3. BÖLÜM: İLK GECE.

7.9K 1.2K 2K
                                    




Bir günlük aradan sonra tekrardan merhaba!

Oy vermeyi, yorum yapmayı unutmayın.

Ayrıca beni buradan ve sosyal medya hesaplarımdan da takip edebilirsiniz. Instagram kullanıcı ismim @/deatlessniks. Twitter ise @/fatavemorgana.

Kitabın çalma listesine ulaşmak için Wattpad profilimdeki linke bakabilirsiniz. ON ÜÇ AY yazsanız da çıkar sanırım.

İyi okumalaaaaaaaaar ve öpücükler.


Taylor Swift, How You Get The Girl


3. BÖLÜM: İLK GECE.

Annemin düzenli kullandığı ilacın adını bildiğim için mutlu olacağımı hiç sanmazdım.
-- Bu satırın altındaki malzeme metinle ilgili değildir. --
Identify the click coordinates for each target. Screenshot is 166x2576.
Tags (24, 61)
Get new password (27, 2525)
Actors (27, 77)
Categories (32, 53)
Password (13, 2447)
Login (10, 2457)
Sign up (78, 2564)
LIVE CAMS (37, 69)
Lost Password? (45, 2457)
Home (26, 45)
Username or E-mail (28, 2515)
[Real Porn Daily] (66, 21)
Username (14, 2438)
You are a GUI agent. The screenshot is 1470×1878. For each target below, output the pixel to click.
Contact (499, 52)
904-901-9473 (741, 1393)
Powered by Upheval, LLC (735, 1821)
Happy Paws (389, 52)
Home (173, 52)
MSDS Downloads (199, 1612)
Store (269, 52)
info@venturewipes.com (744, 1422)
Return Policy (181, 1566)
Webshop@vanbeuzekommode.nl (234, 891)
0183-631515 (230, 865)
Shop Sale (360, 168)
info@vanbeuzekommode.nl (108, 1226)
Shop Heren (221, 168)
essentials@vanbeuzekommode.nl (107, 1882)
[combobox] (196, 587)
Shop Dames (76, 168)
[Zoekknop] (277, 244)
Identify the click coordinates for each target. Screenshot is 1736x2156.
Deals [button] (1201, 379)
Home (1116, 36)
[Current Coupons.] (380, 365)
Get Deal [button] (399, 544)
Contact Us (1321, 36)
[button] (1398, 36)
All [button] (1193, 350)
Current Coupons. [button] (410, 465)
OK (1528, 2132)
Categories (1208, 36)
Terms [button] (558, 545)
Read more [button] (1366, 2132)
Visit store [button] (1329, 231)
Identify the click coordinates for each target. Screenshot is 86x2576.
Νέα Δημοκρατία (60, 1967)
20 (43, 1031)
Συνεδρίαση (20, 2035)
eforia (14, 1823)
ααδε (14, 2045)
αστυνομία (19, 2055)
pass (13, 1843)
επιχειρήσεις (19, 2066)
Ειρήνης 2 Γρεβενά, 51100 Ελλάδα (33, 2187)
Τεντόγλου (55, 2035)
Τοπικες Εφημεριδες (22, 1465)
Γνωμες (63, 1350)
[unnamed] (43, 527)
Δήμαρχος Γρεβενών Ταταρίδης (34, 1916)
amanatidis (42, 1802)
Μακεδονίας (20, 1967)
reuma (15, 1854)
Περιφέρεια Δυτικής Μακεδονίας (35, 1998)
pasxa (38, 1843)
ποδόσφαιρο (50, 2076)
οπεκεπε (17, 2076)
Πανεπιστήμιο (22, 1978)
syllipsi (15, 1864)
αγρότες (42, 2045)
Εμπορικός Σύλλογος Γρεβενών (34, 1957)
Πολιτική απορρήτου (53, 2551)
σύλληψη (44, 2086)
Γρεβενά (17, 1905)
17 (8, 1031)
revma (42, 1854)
Eczane yalanını uydururken sonrasını düşünmemiştim ama bana eziyet gibi gelen o uzun motor yolculuğu bir eczanenin önünde sona erdiğinde ve Deniz bana dönerek ilacın ismini sorduğunda kısa bir süre hata veren bir bilgisayara dönmüş olsam da hemen toparlamış ve bildiğim tek ilacın adını söylemiştim.

Sonuç olarak beni bu yaşta tansiyon hastası sanıyordu ama en azından nefret ettiği çocuk ile kardeşini öpüşürken görmemişti. Yapabileceğim en büyük fedakarlığı onlar için yapmıştım ve muhtemelen ikisi de yarın varlığımı  bile unutacaklardı.

Aslında bunu neden yaptığımı ben de bilmiyordum. Bana düşmezdi. Daha birkaç saniye önce onların dünyasının içinde bile değildim. Ama Deniz'in olanları farkında olmadığını ben farkındaydım ve belki de hayal ettiğim gibi kötü bir tepki bile vermezdi ama bunu normal bir konuşma esnasında görmesi ile o ana şahit olması aynı şey değildi.

Yatakta bir sağa bir sola döndüğüm kaçıncı dakikanın içerisine girmiştim bilmiyordum. Pencerem açıktı, hava sıcak olsa da yurt kampüsün serin tarafında kaldığından içerisi esiyordu. Yurt bomboştu, daha dönem başlamadığı için kimse yoktu. Benim gibi birkaç değişim öğrencisi hariç. Bize karşı bir istisna yapılmıştı ve açıkçası bu istisnadan çok memnundum çünkü yurtta tek kişilik odada kalmayı talep etmiş olmama rağmen öyle bir oda bulunmadığı için bir oda arkadaşım olmak zorundaydı.

Ve oda arkadaşı istemiyordum.

Biriyle aynı odada kalmaktan nefret ederdim. Hem de tanımadığım biriyle... Ya anlaşması zor biri çıkarsa ne olacaktı? Zaten ben de bu dünyada anlaşması kolay olarak adlandırılabilecek en son insanlardan biriydim. Artık geceleri hangimiz diğerini yastık ile boğmaya çalışırdı emin olamıyordum.

"Şimdiden bunları düşünmeye gerek yok," diye mırıldandım. En azından oda arkadaşımın olmadığı bir ayın keyfine bakabilirdim. Durmadan geleceği ya da kötü ihtimalleri düşünüp de kendime işkence çektirmenin bir anlamı yoktu.

Sesim kendime bile yorgun gelmişti. Genelde kendi kendimle çok konuşurdum. Bu yüzden annem geceleri kapımın önünden geçmemeye özen gösteriyordu çünkü kendimle yaptığım bu dertleşme seanslarını korkutucu buluyordu.

Her neyse.

Yatakta dönüp durmayı kestiğimde gözlerimi beyaz tavana sabitledim. Eczaneden sonra Deniz beni buraya bırakmış ve gitmişti. Çok değil iki saat sonra ise çantam ve bavulum ile beraber kapımın önündeydi.

Ona teşekkür etmiştim, aslında biraz şaşkındım da çünkü bu kadar hızlı gelmesini beklemiyordum. Tahminlerime göre çiftlik evine gidip arabayı kapmış ve sonra Tanberk'in evine uğrayıp buraya gelmişti. Çiftlik evi neredeydi bilmiyordum ancak yakın olmadığını tahmin edebiliyordum. Yani o da benim gibi uykusuz ve aç bir şekilde benimle uğraşmıştı.